According to information seen by Oceana, Italian industry within EC Advisory body MedAC used its power to influence European Parliament vote

Press Release Date: December 7, 2018



Marta Madina | email: | tel.: Marta Madina

Oceana has seen evidence revealing that an EU-funded body, the Mediterranean Advisory Council (MedAC), aligned with a portion of the Italian fishing industry to lobby MEPs and postpone the latest European Parliament vote on the Western Mediterranean Multiannual Plan, which could have decided the future of the most overexploited sea in the world. Senior figures within this advisory body, who are required to  remain impartial, orchestrated and disseminated the position of the fishing industry to the Members of the European Parliament, urging them to delay the vote. According to the evidence, this is not the first time that this tactic has been used for Mediterranean negotiations.

“The Mediterranean fishing industry has proven that it will do whatever is in its hands and at all costs to stop any attempt to rebuild Mediterranean fisheries, even if it implies using a tax payer-funded Advisory Council to attempt to legitimate its arguments. Oceana, which is a member of various European Commission Advisory Councils, considers that this action clearly violates the principles of impartiality and transparency of Advisory Councils, as established by EU law. We now request a thorough investigation by the European Commission and proportionate measures to restore the damaged credibility of this Advisory Council”, said Lasse Gustavsson, Executive Director for Oceana in Europe

On November 27th, the vote on the Western Mediterranean Plan in the European Parliament Fisheries Committee was postponed at the last minute, following a request by the rapporteur Clara Aguilera (S&D, Spain).

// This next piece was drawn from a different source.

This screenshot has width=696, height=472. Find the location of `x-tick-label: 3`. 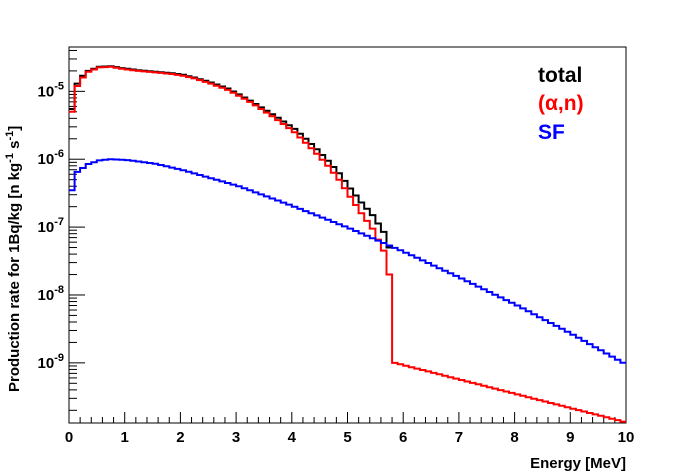

x-tick-label: 3 is located at coordinates (236, 438).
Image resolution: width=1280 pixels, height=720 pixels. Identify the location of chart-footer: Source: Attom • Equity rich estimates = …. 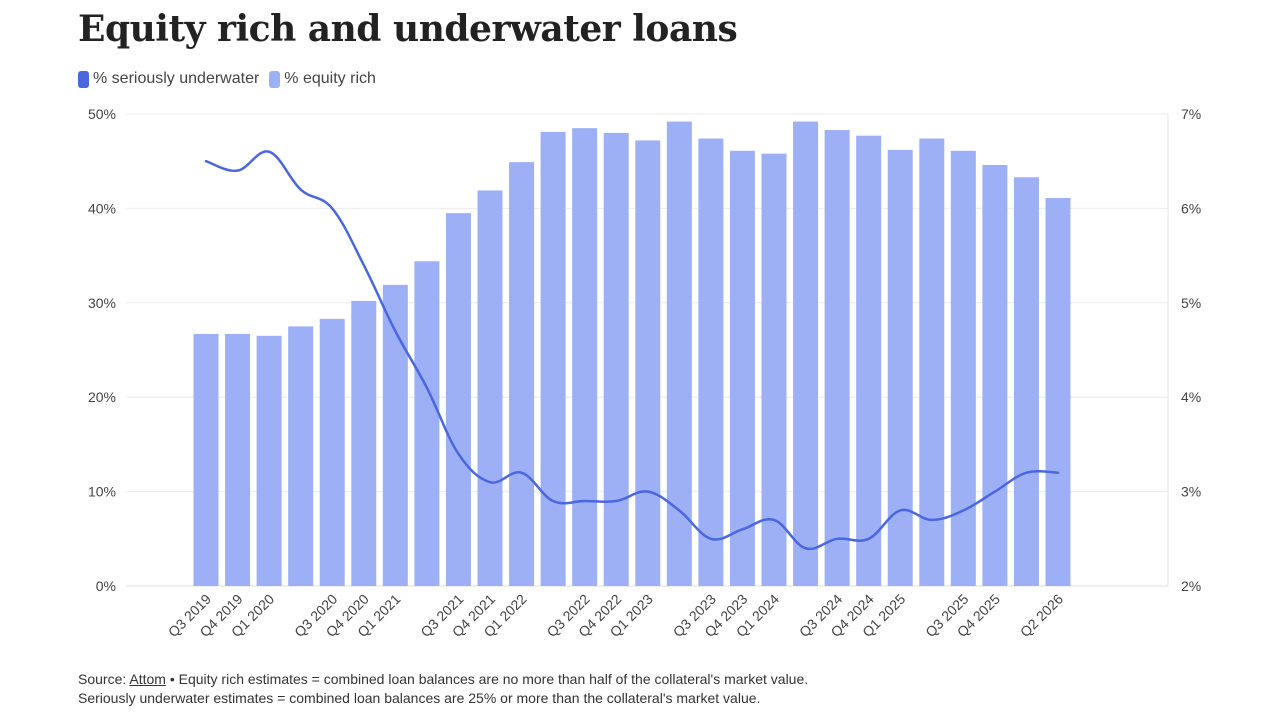
(443, 689).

This sudden delay appeared to result from strong lobbying action by fishing industry associations from Italy, Spain and France, who powerfully oppose the adoption of the Plan.

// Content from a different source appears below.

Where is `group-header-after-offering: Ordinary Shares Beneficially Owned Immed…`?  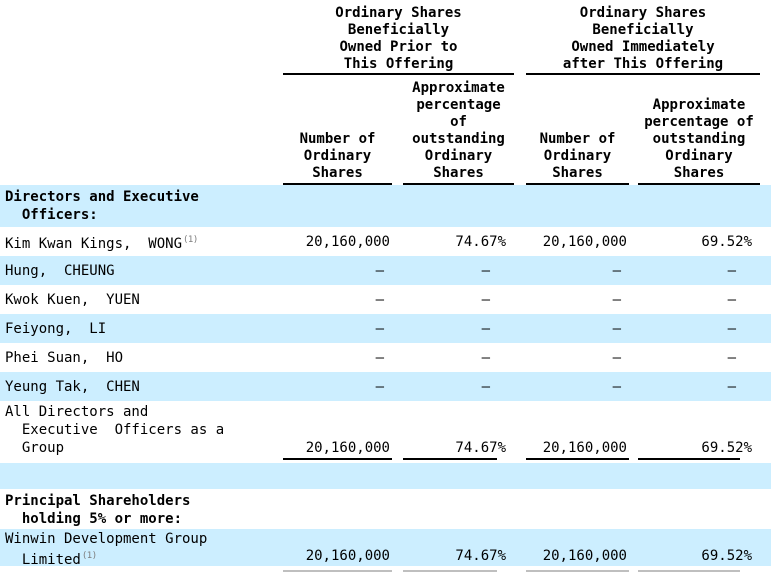 group-header-after-offering: Ordinary Shares Beneficially Owned Immed… is located at coordinates (643, 38).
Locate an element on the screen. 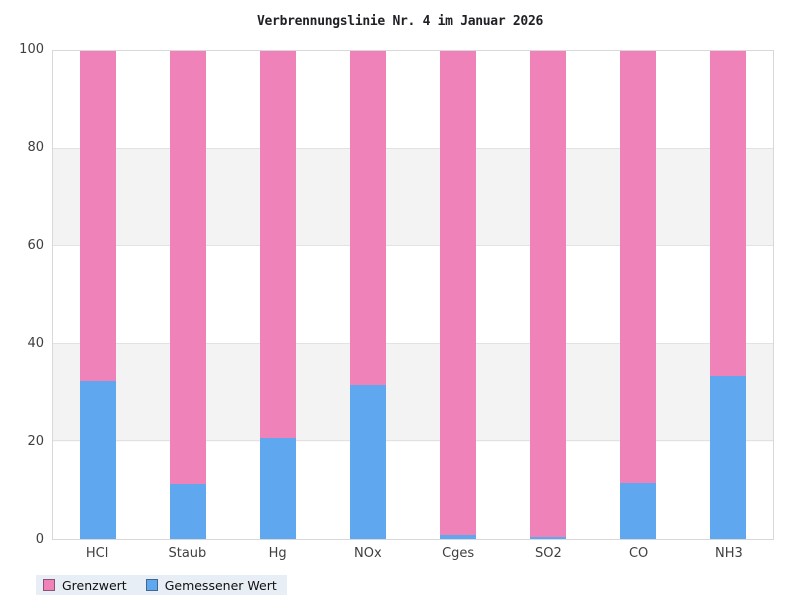 This screenshot has width=800, height=615. bar-slot-SO2 is located at coordinates (548, 295).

The delay could mean that the proposal may not be approved in time before the European elections in May, and could therefore stay in limbo. The Plan is a critical piece of legislation with the potential to reform Mediterranean fisheries, by aligning them with science, safeguarding breeding grounds from destructive activities, and preventing the collapse of highly overfished stocks.

Note to editors:

  • Advisory Councils are stakeholder-led organisations that provide the European Commission and EU Member States with recommendations on fisheries management matters. Established under the Common Fisheries Policy, they must ensure transparency and the respect of all opinions expressed. The chairperson of each Advisory Council must act impartially.
  • The multiannual plan for demersal fisheries in the Western Mediterranean Sea is meant to better implement the Common Fisheries Policy in a regional context.
  • 80% of Mediterranean demersal stocks (those living close to the seabed) are currently overfished, and some severely overfished, like hake and red-mullet, which are exploited at more than ten times above sustainable levels.
  • It is the second time this vote has been postponed in the Fisheries Committee, potentially undermining the finalisation of this file before the end of the legislature.